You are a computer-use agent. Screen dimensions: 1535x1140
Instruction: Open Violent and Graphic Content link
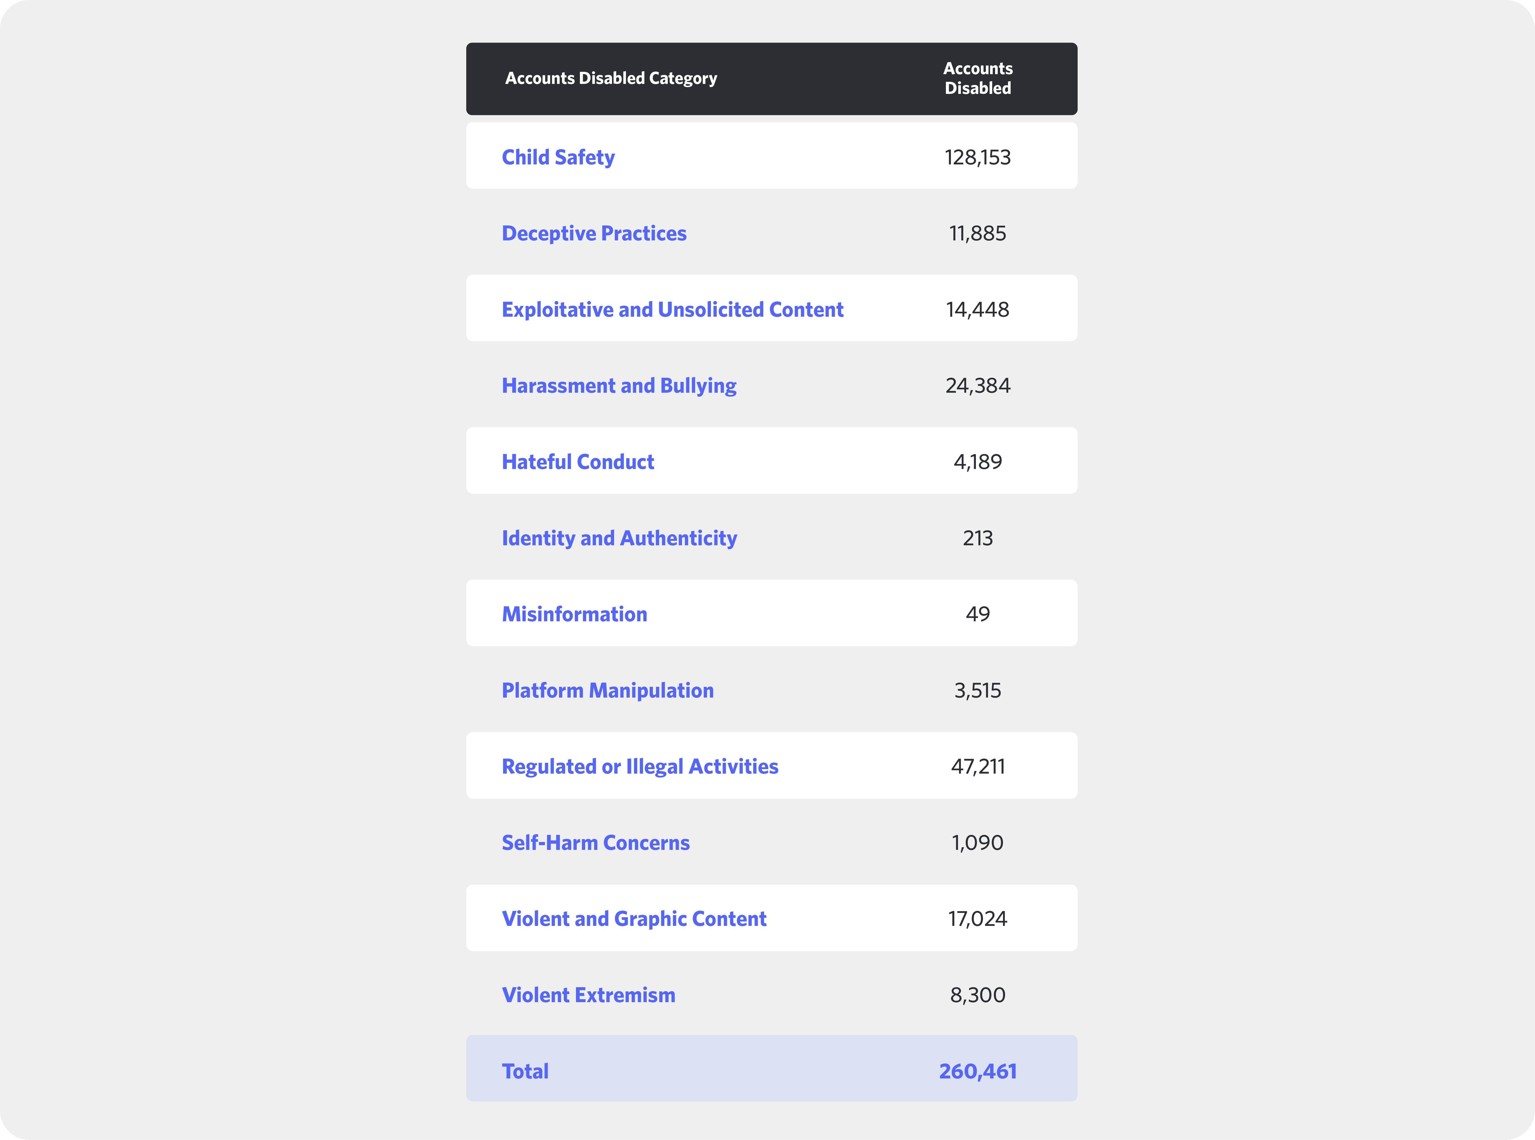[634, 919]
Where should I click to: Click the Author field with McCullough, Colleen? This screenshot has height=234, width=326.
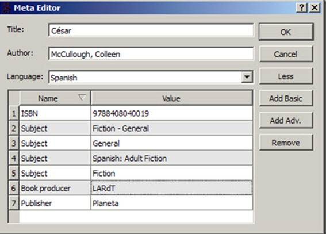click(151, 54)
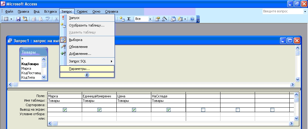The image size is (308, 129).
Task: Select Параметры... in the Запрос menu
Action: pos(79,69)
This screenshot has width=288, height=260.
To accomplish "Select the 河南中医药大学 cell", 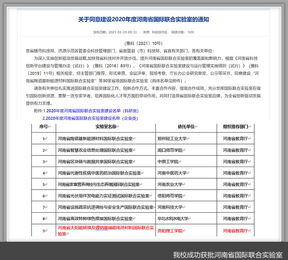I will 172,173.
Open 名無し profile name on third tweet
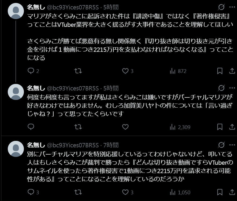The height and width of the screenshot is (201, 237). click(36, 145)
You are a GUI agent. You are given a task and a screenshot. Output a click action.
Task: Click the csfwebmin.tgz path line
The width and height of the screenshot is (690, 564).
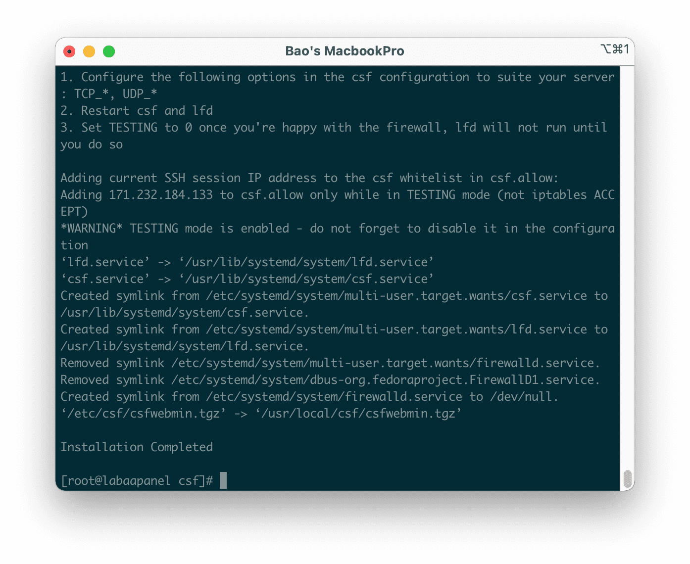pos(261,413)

####

**PROBLEM DETAILS**
Copy out the lines starting with the one that contains "You are a GUI" and running through the last line, with the pictures left out.

**FULL ANSWER**
You are a GUI agent. You are given a task and a screenshot. Output a click action.
Task: Click the csfwebmin.tgz path line
The width and height of the screenshot is (690, 564).
pos(261,413)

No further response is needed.